BUG: double column pdfs text extracted in wrong order

Hi,
I encountered an issue trying to parse pdfs to markdown using pymupdf-layout.
I want to parse a double column pdf, typical of scientific papers, using pymupdf4llm and pymupdf-layout, but I found out that the text extracted isn’t correctly ordered.

I used the following code:

import io
from pathlib import Path

import pymupdf.layout
import pymupdf4llm


def main() -> None:
    ex_pdf_path = Path("ex_pdf_double_column.pdf")  # Update path here

    buf = io.BytesIO(ex_pdf_path.read_bytes())
    with pymupdf.open(stream=buf) as document:
        pdf_text = pymupdf4llm.to_markdown(doc=document, header=False, footer=False, use_ocr=False)
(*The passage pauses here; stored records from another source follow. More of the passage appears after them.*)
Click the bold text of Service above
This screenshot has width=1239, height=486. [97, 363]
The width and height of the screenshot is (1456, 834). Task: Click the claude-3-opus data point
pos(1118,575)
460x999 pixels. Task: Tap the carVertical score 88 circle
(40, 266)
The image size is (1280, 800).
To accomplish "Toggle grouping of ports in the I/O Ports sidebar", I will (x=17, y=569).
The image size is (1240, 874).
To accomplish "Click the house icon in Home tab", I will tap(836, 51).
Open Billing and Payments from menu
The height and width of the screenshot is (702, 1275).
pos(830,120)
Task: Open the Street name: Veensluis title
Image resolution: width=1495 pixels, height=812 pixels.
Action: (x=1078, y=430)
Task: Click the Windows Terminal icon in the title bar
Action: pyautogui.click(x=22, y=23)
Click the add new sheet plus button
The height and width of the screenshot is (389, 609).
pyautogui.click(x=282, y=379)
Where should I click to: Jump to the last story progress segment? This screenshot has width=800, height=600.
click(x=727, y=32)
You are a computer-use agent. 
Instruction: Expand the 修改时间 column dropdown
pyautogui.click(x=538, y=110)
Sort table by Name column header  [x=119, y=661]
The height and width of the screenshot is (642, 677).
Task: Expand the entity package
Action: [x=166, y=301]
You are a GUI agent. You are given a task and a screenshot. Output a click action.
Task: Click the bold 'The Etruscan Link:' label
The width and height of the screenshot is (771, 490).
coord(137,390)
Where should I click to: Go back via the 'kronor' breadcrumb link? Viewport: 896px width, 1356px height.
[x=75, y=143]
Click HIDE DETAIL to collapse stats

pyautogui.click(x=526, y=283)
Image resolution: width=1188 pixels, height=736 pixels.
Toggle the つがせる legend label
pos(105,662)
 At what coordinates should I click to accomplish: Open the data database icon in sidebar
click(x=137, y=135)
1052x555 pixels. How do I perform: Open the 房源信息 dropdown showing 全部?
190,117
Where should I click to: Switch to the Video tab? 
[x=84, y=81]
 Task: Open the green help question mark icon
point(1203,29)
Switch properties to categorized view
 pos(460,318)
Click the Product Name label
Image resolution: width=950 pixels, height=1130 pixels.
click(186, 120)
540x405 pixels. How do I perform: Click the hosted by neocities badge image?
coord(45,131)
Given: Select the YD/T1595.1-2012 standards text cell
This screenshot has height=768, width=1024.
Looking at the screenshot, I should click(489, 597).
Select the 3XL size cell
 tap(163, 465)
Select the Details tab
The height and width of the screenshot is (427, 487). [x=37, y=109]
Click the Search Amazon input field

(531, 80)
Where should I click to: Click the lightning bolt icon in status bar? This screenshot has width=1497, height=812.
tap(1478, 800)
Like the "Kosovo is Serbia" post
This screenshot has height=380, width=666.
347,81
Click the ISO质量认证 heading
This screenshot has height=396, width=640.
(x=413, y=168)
    output_file = Path.cwd() / f"{ex_pdf_path.stem}_pymupdf_layout_extract.md"
    with output_file.open("w", encoding="utf-8") as out_file:
        out_file.write(pdf_text)


if __name__ == "__main__":
    main()

with the input pdf:

ex_pdf_double_column.pdf (214.4 KB)
And the extracted text is there:
ex_pdf_double_column_pymupdf_layout_extract.md (3.7 KB)

Here is a comparison of the input pdf (left) and the text extraction I obtain (right):


as you can see, I expect the text to be in the order: red, pink, yellow, green, blue, but I get the order: green, red, blue, pink, yellow.
This seems specific to pymupdf-layout as I didn’t observe it with pymupdf.

Libraries versions:

  • pymupdf4llm 0.2.9
  • pymupdf 1.26.6
  • pymupdf-layout 1.26.6

as installed by pip: pip install pymupdf4llm[layout] .

Hi @JasmineGMT Thank you for your comprehensive bug report and I can also replicate your issue at my end. I think we will need to investigate how the Layout model is interpreting this PDF and see how to better train it.

I have updated our internal issue board with this bug report and included a link to this post I the report. Hopefully with the next release of pymupdf-layout this problem may be resolved.

Thanks again for taking the time to report this!

1 Like

Also a thank you from me.
I have spotted and fixed the problem in PyMuPDF4LLM. The fix will be available in version 0.3.0.

1 Like